* _Extrait choisi_
M. Ollé-Laprune croit que c’est un devoir pour l’homme d’affirmer certaines vérités. Nous verrons tout à l’heure quel est, à ce point de vue, mon devoir en tant qu’homme. Mais je déclare, en tant que philosophe, que je ne reconnais qu’un seul devoir, celui de « n’affirmer comme vrai que ce qui me paraîtra évidemment être tel, c’est-à-dire ce que je verrai si clairement et si distinctement que je ne saurais le révoquer en doute. » Voilà, selon nous, pour le philosophe, la loi et les prophètes. Voilà la règle absolue. Descartes l’a posée au début de la philosophie moderne, et c’est par là qu’il l’a créée, constituée. Nul n’est forcé d’être philosophe. Mais celui qui aspire à la philosophie accepte par là même cette loi suprême. C’est son évangile. Il s’engage envers lui-même et envers les autres à n’avoir d’autre règle que l’évidence, à ne pas prendre ses désirs, même les meilleurs, pour le critérium de la vérité. Il ne croira pas que l’affirmation par elle-même soit un devoir; elle ne l’est que lorsqu’elle est imposée par l’évidence; mais elle devient une faute, un péché envers la philosophie lorsqu’elle dépasse l’évidence. Sans doute, lorsqu’un philosophe refuse d’admettre une vérité évidente parce qu’elle lui déplaît, il est coupable; mais s’il affirme une vérité qui n’est pas évidente parce qu’elle lui plaît, il n’en est pas moins coupable. Toutes les illusions, toutes les superstitions, toutes les folies pourront reparaître sous le prétexte de croyances légitimes. Quoi qu’on dise des dangers du scepticisme, ces dangers ne sont rien à côté du danger bien autrement grave de mettre le critérium du vrai dans la volonté. Descartes, qu’on invoque aujourd’hui en faveur de cette thèse, ne l’a jamais soutenue. Il a toujours placé dans l’évidence seule la limite du vrai et du faux, et s’il y a joint la véracité divine, c’est que cette véracité elle-même est évidente pour lui et qu’elle est la source de l’évidence. La volonté, pour Descartes, est cause de l’erreur, mais elle ne fait pas la vérité.

(Entrées de position d'item)
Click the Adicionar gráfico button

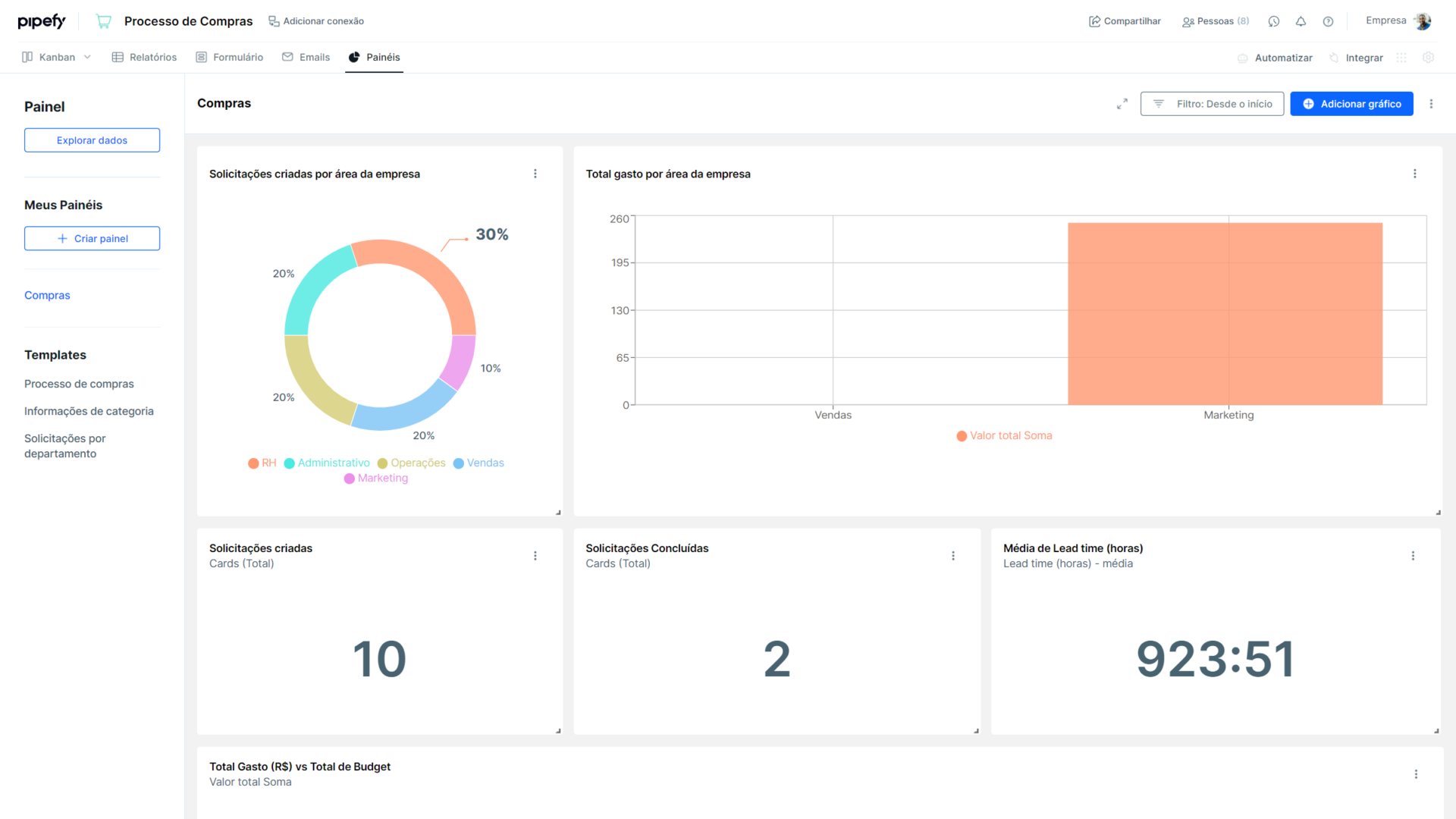[x=1351, y=104]
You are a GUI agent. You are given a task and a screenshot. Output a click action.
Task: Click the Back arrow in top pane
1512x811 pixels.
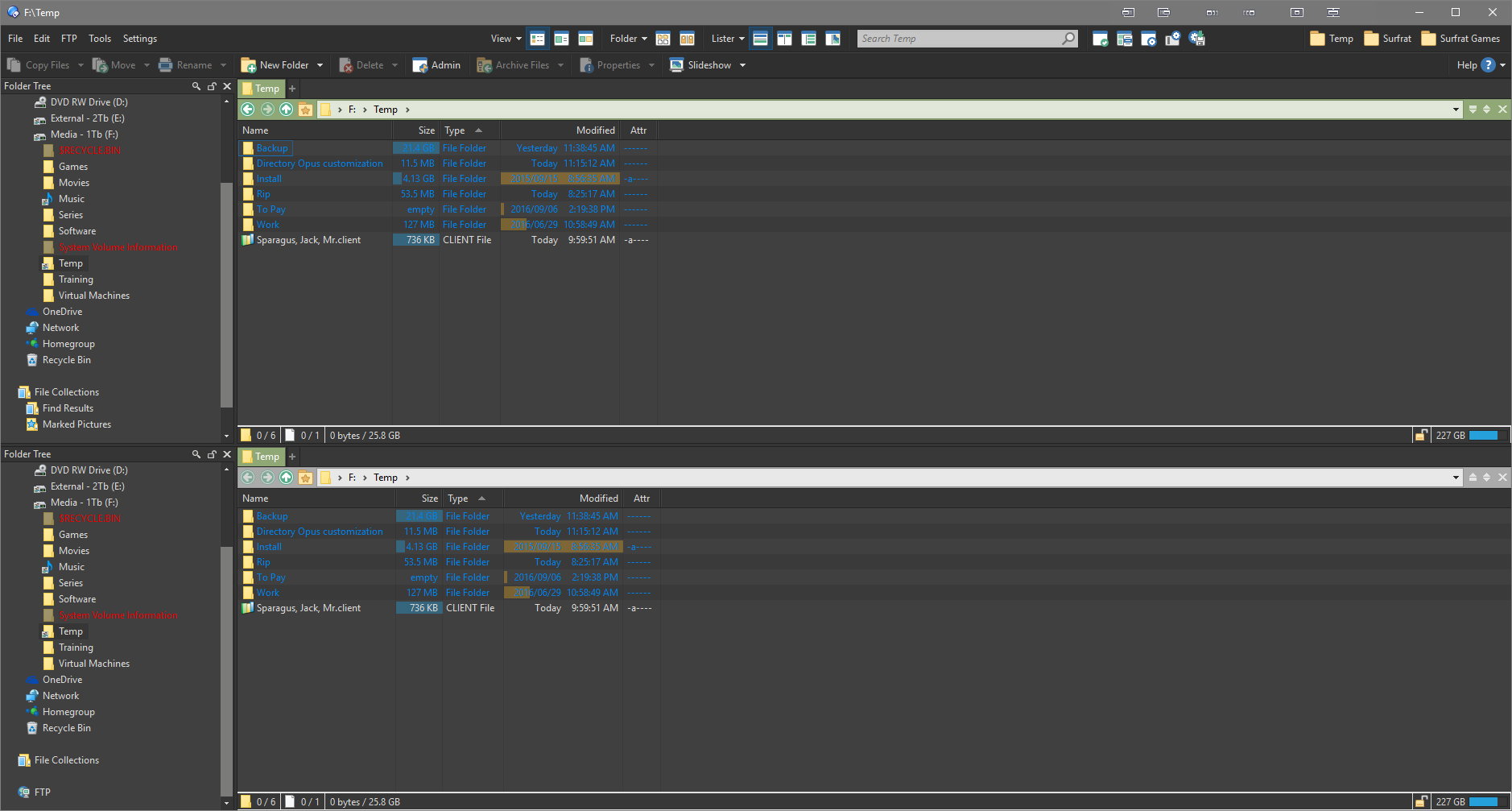tap(248, 110)

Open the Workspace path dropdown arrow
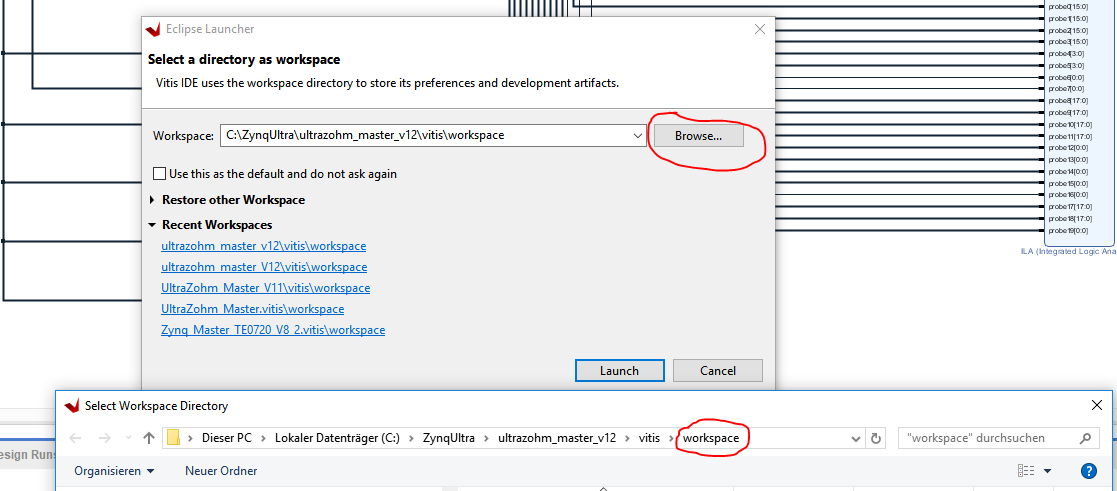[637, 135]
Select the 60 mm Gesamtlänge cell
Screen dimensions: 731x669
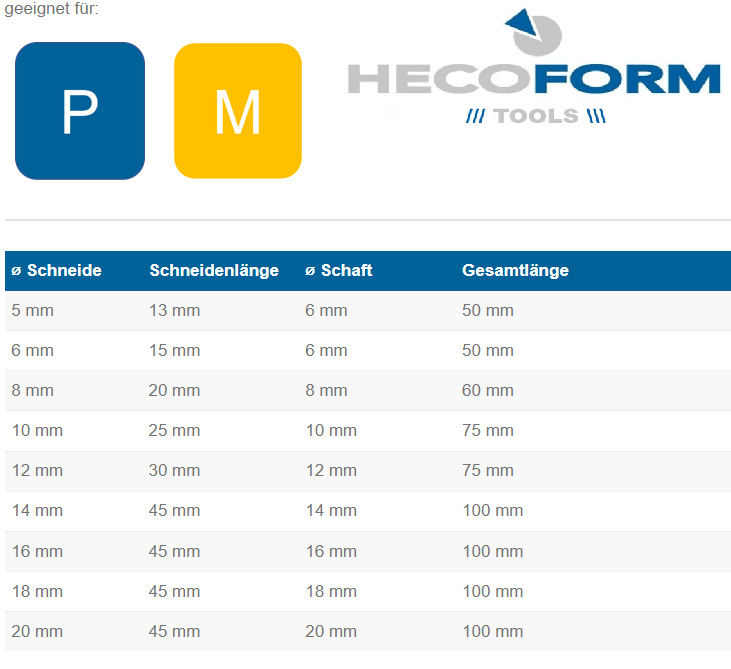tap(487, 391)
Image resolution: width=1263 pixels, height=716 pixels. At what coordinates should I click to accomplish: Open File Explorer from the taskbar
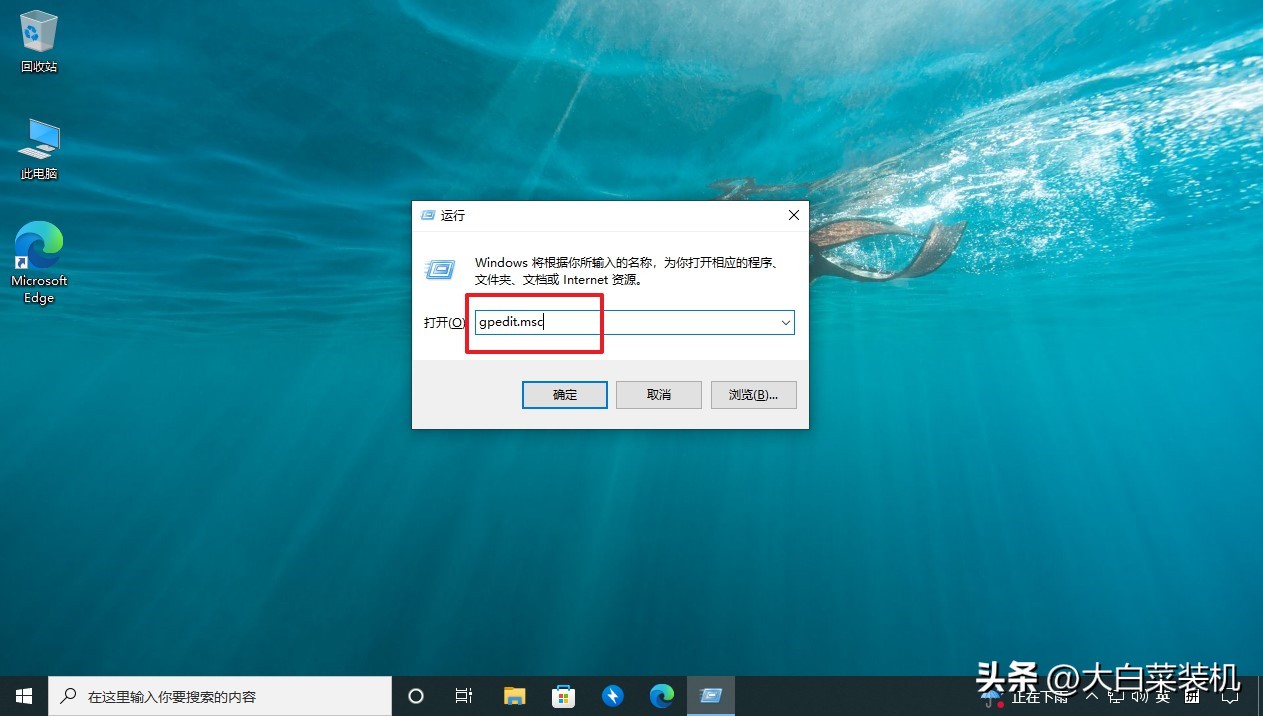(514, 695)
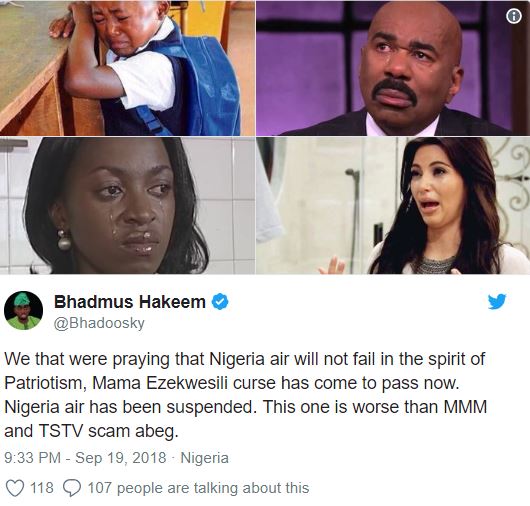Click the 118 likes count
This screenshot has height=506, width=530.
(x=42, y=488)
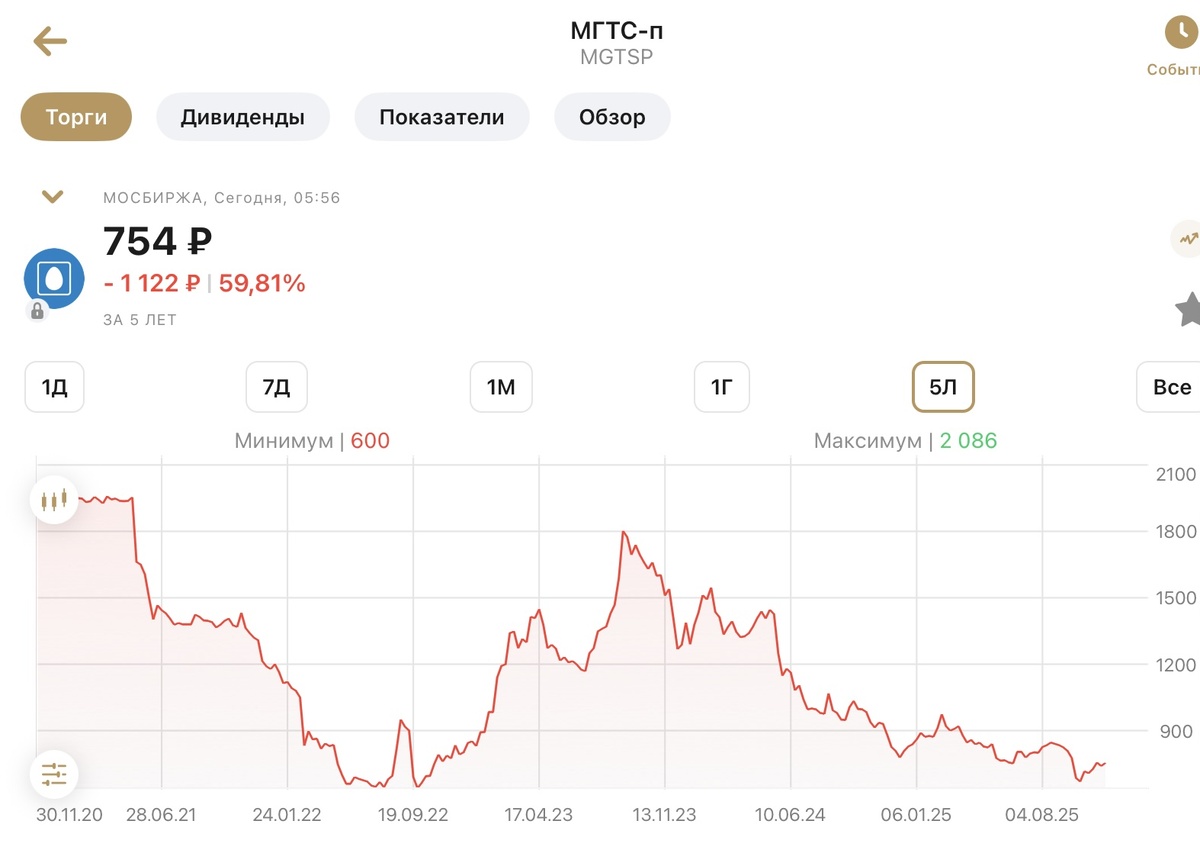Viewport: 1200px width, 866px height.
Task: Open chart settings sliders icon
Action: [x=54, y=773]
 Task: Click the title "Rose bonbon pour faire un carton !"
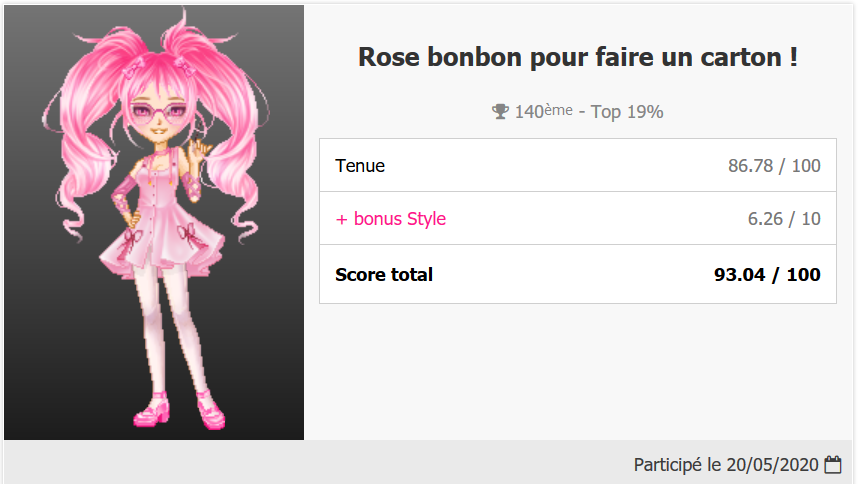coord(578,57)
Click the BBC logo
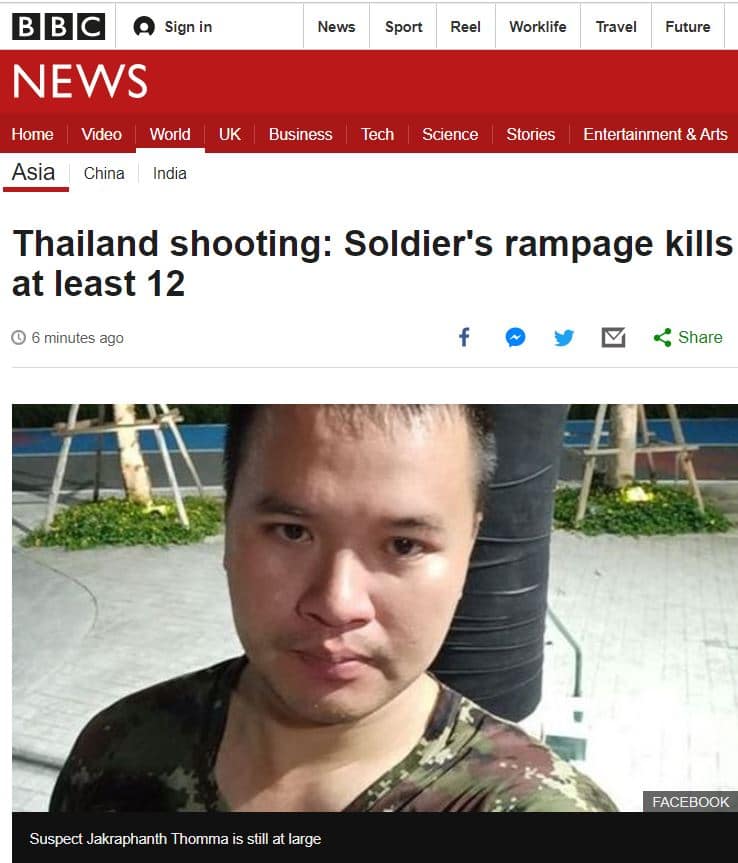 (x=58, y=26)
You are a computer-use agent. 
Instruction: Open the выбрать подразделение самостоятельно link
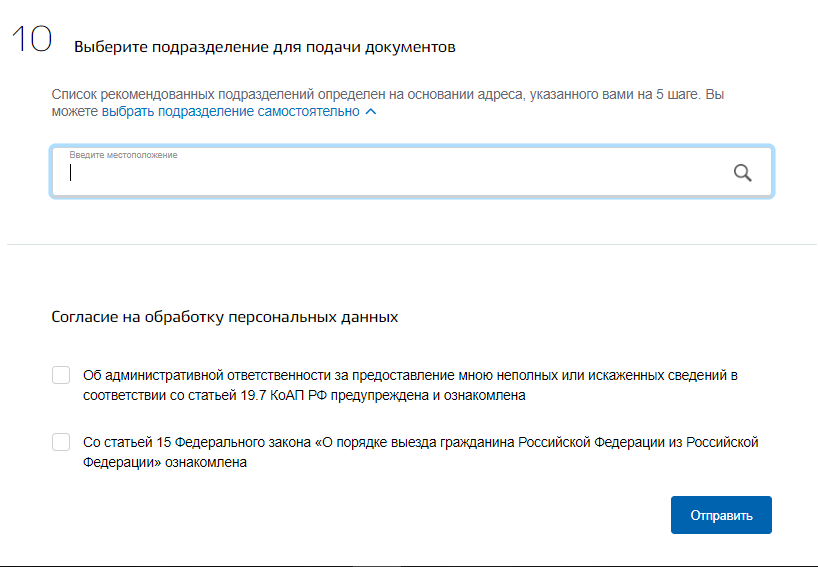(231, 112)
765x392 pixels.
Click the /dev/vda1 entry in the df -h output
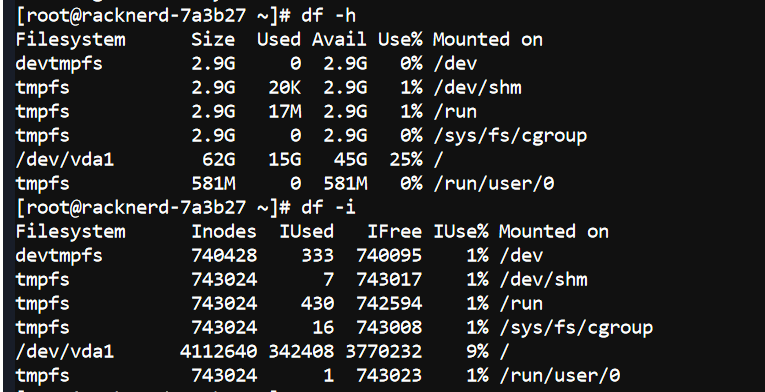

* _Consigne_
D'après l'extrait sur la règle de l'évidence, qu'est-ce qui est, pour Descartes, la cause de l'erreur ?

* _Réponse_
Pour Descartes, c'est la volonté qui est cause de l'erreur.